(Stored dataset items)
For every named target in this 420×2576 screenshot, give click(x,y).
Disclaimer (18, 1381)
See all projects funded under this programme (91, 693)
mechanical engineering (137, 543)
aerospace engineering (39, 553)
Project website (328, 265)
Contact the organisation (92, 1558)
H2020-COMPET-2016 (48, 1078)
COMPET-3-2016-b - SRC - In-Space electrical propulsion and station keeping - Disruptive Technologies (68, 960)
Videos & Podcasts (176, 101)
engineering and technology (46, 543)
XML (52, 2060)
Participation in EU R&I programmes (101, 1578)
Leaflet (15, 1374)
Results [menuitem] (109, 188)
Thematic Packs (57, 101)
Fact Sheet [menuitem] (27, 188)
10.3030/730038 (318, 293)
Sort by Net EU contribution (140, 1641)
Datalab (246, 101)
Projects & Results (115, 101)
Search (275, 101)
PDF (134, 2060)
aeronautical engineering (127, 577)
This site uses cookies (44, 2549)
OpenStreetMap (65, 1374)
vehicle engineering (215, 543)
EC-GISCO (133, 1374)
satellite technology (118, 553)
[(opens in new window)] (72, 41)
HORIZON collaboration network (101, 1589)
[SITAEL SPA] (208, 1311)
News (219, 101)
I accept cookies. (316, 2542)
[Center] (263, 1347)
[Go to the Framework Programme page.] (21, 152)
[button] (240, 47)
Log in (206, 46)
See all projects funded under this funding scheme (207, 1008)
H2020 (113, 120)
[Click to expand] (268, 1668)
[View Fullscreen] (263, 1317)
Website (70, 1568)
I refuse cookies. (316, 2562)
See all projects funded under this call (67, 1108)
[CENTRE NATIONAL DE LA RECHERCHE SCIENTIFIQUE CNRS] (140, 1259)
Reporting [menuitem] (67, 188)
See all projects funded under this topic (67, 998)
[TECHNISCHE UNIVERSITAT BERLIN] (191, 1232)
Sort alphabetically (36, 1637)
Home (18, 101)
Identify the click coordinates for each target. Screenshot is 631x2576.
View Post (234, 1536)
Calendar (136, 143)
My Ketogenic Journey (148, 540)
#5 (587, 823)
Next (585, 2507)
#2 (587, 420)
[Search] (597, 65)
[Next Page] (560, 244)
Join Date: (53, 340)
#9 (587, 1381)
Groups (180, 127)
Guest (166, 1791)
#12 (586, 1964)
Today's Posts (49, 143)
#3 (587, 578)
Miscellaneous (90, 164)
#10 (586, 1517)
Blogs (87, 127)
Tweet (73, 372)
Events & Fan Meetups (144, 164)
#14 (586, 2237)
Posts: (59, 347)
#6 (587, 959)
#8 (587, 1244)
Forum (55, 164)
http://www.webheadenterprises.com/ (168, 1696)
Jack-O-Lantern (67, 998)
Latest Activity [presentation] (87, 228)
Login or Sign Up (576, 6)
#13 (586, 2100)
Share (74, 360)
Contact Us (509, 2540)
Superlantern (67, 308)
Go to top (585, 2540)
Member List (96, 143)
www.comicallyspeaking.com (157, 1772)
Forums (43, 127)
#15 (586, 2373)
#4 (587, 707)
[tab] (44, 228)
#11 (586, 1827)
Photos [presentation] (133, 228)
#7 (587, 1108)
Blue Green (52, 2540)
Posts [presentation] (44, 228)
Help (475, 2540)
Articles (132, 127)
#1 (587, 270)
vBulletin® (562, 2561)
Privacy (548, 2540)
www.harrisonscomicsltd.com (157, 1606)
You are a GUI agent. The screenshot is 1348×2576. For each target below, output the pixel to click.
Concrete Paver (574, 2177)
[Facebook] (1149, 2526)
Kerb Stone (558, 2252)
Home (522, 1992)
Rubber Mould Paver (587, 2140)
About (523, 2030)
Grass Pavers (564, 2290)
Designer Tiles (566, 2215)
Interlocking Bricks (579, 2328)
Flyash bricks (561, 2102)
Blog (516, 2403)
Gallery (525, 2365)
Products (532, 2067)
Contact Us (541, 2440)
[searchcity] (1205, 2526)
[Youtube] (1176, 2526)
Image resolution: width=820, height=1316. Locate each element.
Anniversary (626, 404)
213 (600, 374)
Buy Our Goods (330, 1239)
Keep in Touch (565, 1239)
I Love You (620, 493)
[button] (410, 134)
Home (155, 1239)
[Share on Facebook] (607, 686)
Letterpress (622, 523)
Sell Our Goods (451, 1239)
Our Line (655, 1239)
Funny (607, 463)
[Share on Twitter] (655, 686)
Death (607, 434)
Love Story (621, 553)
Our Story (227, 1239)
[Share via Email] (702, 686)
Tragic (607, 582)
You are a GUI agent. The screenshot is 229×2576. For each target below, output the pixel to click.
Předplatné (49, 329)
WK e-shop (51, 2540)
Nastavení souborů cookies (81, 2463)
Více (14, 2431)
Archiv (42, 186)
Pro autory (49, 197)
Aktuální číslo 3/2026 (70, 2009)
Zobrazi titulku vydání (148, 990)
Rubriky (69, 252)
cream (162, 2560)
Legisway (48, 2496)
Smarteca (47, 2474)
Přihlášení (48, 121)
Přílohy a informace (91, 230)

* **What to produce**
Only lines with the word "agent" count here; copy every one from the records.

* **Exercise solution**
You are a GUI agent. The screenshot is 1348×2576. For each target below, output the pixel to click.
You are a GUI agent. The screenshot is 229×2576. For each target below, output the pixel to click.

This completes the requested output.